»»

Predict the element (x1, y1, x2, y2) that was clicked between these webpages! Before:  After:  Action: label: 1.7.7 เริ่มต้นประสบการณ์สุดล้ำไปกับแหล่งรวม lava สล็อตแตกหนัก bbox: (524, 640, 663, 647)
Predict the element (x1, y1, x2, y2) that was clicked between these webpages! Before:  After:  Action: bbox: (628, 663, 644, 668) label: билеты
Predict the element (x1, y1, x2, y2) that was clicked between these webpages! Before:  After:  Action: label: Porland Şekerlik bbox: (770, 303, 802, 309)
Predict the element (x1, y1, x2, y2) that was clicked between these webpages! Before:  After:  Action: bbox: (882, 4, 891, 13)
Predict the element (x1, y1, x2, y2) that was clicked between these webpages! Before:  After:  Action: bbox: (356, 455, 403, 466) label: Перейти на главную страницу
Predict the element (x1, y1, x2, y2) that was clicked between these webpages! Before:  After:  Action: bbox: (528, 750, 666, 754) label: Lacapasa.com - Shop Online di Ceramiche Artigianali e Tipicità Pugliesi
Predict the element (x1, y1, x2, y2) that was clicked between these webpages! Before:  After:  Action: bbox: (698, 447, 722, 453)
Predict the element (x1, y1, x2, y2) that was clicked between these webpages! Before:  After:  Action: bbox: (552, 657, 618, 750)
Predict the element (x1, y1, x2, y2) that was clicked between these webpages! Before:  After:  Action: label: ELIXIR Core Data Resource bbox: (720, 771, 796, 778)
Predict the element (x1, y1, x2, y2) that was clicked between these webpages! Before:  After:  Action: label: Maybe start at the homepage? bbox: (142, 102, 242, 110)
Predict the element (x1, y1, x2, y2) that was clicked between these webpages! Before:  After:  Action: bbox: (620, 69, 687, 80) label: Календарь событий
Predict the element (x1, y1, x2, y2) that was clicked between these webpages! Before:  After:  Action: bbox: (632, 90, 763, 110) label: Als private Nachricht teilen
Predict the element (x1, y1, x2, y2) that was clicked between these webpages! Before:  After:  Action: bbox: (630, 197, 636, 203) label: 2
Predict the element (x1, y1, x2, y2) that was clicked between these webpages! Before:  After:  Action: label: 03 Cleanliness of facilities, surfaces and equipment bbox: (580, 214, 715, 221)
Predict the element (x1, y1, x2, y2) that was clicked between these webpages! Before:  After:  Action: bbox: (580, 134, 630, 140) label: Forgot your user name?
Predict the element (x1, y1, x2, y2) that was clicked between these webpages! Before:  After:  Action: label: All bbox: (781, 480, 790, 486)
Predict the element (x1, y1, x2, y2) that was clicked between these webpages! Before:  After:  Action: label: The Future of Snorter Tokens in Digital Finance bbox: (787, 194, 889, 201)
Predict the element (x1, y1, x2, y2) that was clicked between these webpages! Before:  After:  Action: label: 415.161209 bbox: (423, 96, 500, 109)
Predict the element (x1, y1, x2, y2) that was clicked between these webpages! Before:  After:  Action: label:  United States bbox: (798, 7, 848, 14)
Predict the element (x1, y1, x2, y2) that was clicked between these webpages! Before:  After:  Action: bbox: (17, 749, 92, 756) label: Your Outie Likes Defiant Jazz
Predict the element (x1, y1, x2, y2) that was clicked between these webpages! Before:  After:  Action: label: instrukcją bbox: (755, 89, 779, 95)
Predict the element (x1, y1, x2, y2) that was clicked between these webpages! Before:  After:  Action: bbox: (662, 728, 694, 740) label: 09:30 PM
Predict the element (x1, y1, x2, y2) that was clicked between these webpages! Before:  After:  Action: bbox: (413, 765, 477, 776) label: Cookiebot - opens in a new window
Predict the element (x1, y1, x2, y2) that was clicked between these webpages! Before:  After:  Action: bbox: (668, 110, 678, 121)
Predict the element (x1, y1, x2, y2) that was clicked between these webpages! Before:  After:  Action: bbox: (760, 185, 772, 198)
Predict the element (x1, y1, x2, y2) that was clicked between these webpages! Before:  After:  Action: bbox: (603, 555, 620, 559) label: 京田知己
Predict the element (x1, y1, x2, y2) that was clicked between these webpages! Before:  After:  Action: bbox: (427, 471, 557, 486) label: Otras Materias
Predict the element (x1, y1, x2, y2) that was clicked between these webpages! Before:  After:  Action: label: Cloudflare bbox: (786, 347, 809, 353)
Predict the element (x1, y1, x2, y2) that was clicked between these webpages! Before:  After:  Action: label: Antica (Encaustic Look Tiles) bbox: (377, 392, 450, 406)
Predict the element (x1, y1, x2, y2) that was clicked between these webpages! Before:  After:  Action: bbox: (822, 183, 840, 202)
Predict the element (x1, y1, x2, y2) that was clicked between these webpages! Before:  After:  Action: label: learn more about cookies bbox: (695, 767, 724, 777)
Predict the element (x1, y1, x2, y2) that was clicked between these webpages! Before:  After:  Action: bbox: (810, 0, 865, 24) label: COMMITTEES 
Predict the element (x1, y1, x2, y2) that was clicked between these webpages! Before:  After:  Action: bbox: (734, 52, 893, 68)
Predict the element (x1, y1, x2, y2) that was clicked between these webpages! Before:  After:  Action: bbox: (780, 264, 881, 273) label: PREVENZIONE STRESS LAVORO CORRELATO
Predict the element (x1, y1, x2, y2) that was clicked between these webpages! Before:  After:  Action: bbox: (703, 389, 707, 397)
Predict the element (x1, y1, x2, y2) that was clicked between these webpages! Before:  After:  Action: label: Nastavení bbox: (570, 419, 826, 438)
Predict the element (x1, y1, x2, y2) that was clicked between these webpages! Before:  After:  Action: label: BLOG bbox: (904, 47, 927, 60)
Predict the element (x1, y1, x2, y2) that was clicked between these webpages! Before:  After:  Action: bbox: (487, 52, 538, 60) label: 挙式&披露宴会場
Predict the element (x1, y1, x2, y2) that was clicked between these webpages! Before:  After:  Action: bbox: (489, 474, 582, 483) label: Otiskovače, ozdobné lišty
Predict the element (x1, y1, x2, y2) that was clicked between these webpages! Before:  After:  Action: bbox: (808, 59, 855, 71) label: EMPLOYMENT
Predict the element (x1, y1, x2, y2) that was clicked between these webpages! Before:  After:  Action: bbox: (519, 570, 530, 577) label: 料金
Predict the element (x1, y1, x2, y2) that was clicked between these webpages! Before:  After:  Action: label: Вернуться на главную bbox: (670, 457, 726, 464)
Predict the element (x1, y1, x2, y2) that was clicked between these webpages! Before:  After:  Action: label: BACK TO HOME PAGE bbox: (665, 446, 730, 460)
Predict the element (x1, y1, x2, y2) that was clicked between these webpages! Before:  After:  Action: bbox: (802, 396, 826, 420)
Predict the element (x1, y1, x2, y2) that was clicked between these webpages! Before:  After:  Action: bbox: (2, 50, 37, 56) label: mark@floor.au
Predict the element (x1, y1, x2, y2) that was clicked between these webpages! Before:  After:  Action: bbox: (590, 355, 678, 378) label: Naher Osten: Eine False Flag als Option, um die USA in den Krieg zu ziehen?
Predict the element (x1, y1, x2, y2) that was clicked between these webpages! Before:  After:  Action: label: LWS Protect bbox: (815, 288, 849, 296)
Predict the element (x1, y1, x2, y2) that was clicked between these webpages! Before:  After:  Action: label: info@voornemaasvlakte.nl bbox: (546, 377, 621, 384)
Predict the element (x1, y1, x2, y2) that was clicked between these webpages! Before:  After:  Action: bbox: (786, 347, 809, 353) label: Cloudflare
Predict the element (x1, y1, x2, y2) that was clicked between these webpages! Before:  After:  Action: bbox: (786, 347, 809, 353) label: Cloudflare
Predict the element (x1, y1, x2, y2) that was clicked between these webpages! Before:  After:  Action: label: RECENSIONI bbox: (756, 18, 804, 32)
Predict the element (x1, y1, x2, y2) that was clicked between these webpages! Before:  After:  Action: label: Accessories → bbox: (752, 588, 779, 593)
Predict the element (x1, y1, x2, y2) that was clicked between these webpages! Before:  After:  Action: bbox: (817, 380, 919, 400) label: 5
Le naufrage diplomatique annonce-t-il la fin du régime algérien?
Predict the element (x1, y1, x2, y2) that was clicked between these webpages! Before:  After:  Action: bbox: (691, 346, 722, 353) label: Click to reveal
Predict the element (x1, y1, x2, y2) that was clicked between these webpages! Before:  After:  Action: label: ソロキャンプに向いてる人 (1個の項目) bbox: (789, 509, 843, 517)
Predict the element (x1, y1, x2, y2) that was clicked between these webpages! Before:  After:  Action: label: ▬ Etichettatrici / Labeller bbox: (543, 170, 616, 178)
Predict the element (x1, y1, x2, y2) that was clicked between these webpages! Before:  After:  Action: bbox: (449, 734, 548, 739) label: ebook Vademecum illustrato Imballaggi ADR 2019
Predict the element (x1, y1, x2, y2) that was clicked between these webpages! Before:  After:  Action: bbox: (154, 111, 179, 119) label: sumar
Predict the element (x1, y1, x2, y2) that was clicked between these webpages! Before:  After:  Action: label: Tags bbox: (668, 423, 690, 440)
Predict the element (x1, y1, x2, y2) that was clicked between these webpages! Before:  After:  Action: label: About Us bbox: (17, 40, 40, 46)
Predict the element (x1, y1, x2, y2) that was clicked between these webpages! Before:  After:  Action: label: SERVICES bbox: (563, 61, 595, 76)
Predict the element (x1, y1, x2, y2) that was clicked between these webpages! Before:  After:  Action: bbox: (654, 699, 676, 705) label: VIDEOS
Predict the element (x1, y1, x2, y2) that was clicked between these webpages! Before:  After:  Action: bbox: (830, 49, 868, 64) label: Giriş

««

Collect each line of the records that contains the string "главную", treating uppercase and lowercase as different.

Predict the element (x1, y1, x2, y2) that was clicked between these webpages! Before:  After:  Action: bbox: (356, 455, 403, 466) label: Перейти на главную страницу
Predict the element (x1, y1, x2, y2) that was clicked between these webpages! Before:  After:  Action: label: Вернуться на главную bbox: (670, 457, 726, 464)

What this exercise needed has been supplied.